Conversei no final da tarde com um emedebista raiz. Daqueles que conhecem os corredores do MDB como poucos e que carregam na memória décadas de histórias, disputas, vitórias e derrotas da legenda.
Não é exatamente um dos chamados “cabeças brancas” do partido, mas certamente reúne credenciais suficientes para ocupar uma cadeira entre eles.
Entre uma conversa e outra, veio uma informação que, segundo ele, já é tratada como praticamente certa nos bastidores.
O noivado político entre Alan Rick e Jéssica Sales estaria sacramentado.
Na definição do meu interlocutor, os anéis já teriam sido colocados.
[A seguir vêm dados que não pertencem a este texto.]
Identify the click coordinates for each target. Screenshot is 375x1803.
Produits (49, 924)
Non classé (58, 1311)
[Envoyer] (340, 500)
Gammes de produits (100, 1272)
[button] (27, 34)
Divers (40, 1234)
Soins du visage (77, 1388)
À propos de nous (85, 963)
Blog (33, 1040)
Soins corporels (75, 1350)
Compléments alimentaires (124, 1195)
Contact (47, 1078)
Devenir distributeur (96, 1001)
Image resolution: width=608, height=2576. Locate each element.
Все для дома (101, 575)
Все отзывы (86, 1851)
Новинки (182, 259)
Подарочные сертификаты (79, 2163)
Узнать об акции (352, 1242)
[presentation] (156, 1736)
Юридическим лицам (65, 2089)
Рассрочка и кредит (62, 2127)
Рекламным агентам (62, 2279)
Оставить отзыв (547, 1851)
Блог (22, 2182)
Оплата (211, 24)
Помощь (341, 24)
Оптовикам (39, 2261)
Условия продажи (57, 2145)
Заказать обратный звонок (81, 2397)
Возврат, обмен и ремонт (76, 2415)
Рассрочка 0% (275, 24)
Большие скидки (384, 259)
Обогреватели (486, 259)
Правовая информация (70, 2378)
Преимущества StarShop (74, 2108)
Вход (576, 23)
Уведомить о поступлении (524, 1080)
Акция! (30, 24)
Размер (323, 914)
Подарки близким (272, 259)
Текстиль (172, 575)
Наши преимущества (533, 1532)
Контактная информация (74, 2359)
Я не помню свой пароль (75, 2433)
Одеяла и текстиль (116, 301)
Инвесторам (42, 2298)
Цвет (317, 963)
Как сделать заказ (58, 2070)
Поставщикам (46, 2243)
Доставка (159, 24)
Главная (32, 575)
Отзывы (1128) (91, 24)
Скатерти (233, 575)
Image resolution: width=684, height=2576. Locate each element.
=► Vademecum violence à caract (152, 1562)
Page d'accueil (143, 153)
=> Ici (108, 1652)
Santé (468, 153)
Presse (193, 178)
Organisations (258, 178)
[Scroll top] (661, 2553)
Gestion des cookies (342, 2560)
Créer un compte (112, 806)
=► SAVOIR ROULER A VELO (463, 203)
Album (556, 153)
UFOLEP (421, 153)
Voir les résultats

Falta apenas a cerimônia.
Traduzindo para o português eleitoral: a ex-deputada federal Jéssica Sales seria a escolhida para compor como vice uma eventual chapa encabeçada por Alan Rick na disputa pelo Governo do Estado.
Naturalmente, ninguém confirma oficialmente.
Alan Rick continua mantendo absoluto silêncio sobre o assunto. Não fala, não comenta e não alimenta especulações. Uma postura que pode ser fruto de estratégia própria ou recomendação dos profissionais que conduzem sua comunicação política.
Mas o fato é que, quando os bastidores começam a repetir a mesma história em várias rodas de conversa, a fumaça geralmente indica a existência de algum fogo.
E convenhamos: politicamente, a composição faz sentido.
Jéssica Sales possui forte identidade política no Juruá, região estratégica em qualquer eleição estadual. Além disso, carrega uma trajetória própria, consolidada ao longo dos anos. Foi deputada federal e protagonizou uma das disputas mais acirradas da história recente de Cruzeiro do Sul, ficando a menos de duzentos votos da prefeitura mesmo enfrentando estruturas políticas extremamente robustas.
Mas não foi apenas essa informação que ouvi.
Outra notícia considerada quente pelo emedebista é que os candidatos a deputado estadual e federal filiados ao MDB teriam liberdade para manter apoio à governadora Mailza Assis durante a campanha.
Em outras palavras, não haveria uma imposição para que todos os proporcionais embarcassem obrigatoriamente no mesmo projeto majoritário.
A estratégia permitiria ao partido preservar alianças regionais, evitar desgastes internos e ampliar seu campo de atuação eleitoral.
Se isso realmente se confirmar, o MDB poderá entrar em 2026 com uma engenharia política bastante peculiar: uma candidatura majoritária própria, mas com liberdade para que suas lideranças proporcionais construam caminhos diferentes em determinadas regiões.
Por enquanto, tudo continua no terreno dos bastidores.
Mas uma coisa parece cada vez mais evidente: enquanto Alan Rick permanece calado, a política acreana segue falando por ele.
E, nos corredores do poder, há cada vez mais gente apostando que o casamento político entre Alan e Jéssica é apenas uma questão de tempo.